Stability is not the word most are using to greet the arrival of Iran back in the global economy as sanctions are lifted, but that might just be the outcome. With Tehran backing proxy forces locked in struggle in Syria and Yemen, and its prickliness underlined by the brief detention of American sailors in the Gulf recently, many are apprehensive of how its arrival as a regional power will affect the turbulent Middle East.

Most obviously, the opening of its oil taps will see global oil prices temporarily plunge below $20, cutting ever further into the oil incomes of those who share the waters of the Gulf.

Let’s face it; it’s all about the oil price; an American game related to fracking in the US. But that’s another story.

Saudi Arabia raised tensions with the execution of a prominent Iranian cleric. The execution of Shiite Sheikh Nimr al-Nimr just days before international sanctions came to an end, was probably an attempt to solicit a vengeful ‘unreasonable’ reaction from Iran to stop the rapprochement. It didn’t work. The Persians are an old and wise civilization, second only to China.

And yet, the unprecedented violence and instability wracking the Middle East takes place outside Iran’s borders. The monarchy in Saudi Arabia in particular is facing a crisis over how to keep a grip over restive populations, while the region’s Sunni population is targeted by Isis and Al Qaida, ironically a spawn of Saudi Wahhabism. This is one of the main problems of the region.

The Iranian Shiites are by contrast immune to Isis and its rivals on the extremist stage. Immune also to the charms, and failures, of the Sunni Muslim Brotherhood, an organisation having an existential crisis of its own after its failure in the Arab Spring.

The Brotherhood’s appeal to a non-violent pan Arab caliphate has failed to ignite, or even produce a cohesive blueprint for how such a super state should look.

None of these negative currents flow through Iran’s 75 million Shiites. Tehran’s political fission is an internal affair between Persians, as the Ayatollahs struggle with more secular forces to agree what kind of State should now reach out to the world. Their February elections will be critical.

And reaching out it is. Not with weapons and armies, but with trade and goodwill. Unlike its Gulf neighbours, Iran has an economic hinterland, now impoverished, but with sanctions lifted able to offer prosperity independently of the country’s oil and gas.

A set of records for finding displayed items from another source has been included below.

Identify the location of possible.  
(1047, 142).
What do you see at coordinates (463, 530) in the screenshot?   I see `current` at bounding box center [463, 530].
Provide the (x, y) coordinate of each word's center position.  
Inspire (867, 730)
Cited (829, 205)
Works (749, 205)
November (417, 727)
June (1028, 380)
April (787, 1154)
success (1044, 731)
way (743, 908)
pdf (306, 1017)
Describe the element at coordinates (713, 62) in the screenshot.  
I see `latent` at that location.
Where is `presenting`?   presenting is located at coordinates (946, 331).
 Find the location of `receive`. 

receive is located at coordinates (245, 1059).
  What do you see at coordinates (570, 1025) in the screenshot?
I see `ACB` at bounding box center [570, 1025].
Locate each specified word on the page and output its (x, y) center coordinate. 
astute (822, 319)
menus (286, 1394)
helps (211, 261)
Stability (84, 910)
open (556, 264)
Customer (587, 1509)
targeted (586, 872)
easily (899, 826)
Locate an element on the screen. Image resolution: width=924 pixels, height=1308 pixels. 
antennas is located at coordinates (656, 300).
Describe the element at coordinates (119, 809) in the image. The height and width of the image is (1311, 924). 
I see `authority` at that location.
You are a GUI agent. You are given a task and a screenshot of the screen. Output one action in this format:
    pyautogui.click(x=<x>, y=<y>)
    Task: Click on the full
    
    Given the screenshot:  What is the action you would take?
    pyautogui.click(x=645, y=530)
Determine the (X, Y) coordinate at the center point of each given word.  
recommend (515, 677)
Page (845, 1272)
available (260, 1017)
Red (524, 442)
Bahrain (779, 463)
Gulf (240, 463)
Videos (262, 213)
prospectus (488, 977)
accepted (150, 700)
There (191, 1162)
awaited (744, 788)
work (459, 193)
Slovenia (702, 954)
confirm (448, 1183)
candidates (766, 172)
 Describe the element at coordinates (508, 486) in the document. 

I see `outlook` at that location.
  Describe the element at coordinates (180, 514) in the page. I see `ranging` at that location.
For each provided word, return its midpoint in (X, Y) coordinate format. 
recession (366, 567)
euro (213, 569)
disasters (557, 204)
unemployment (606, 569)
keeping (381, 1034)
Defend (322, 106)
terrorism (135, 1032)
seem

For outside states, meanwhile, Iran offers a huge market, hungry for just about everything. This prosperity dividend is already being felt on both shores of the Gulf, as the UAE and other GCC states gear up to becoming a bridge, commercial and financial, for Iran trade.

Contrast this with the state reckoned to be Iran’s key Gulf rival, Saudi Arabia.

A new Iran that is reserved, careful, but prepared to play by the rules of the outside world, as it rejoins it

What appears to be a vacuum in Saudi’s hitherto wise, conservative pragmatic sensibility is confusion over where the power lies in Saudi Arabia. King Salman bin Abdulaziz Al Saud is reportedly ill and the position of his Crown Prince, Mohammed bin Nayef, is unclear. The strength of the Deputy Crown Prince, Mohammed bin Salman (MbS), the 30-year-old son of the king, seems much stronger.

There is talk of a new Saudi order that would allow a father-son royal succession, sidetracking the Allegiance Council, the Saudi body that represents the ‘pure-blood’ sons and grandsons of Saudi Arabia’s founder, Ibn Saud from his favorite wife.

Possibly Saudi ‘Young Turks’ will gain control of the kingdom, and their rapprochement with Turkish president, head of the most powerful Muslim Brotherhood government in the region, is already underway.

Yet whoever ends up controlling the House of Saud will face the same problem, which is to justify why this ruling family should continue to control Arabia and its 20 million-strong population.

And yet, the apprehension that greets Iran’s return to the world is misplaced. Iran has no territorial ambitions; no need to invade its near neighbours or confront the US or anyone else in the Gulf. Why should it? With its huge well-educated population it is poised to become an economic powerhouse in the region.

Internally, that is where the pressure is coming from, with a population determined to enjoy the benefits of fitting into the global jigsaw. Iran has no equivalent of Isis, nor the Brotherhood, and is not riven by the sort of existential crises gripping so much of the Arab world.

And the clearest indicator of Iran’s new role came in the most unexpected way; those US sailors who mysteriously sailed off course were detained, accorded full rights, fed, offered medical treatment and allowed to go with full due international process observed.

It was a sign, for those wanting to look for it, of a new Iran; reserved, careful, but prepared to play by the rules of the outside world, as it rejoins it.

If the West decisively militarily embarks on a campaign to destroy Isis wherever it may be, it will without doubt win. Why do they hesitate?

The West may even need Iran’s military help to do so. We should ask Iran for its help.

Richard Galustian is a security analyst.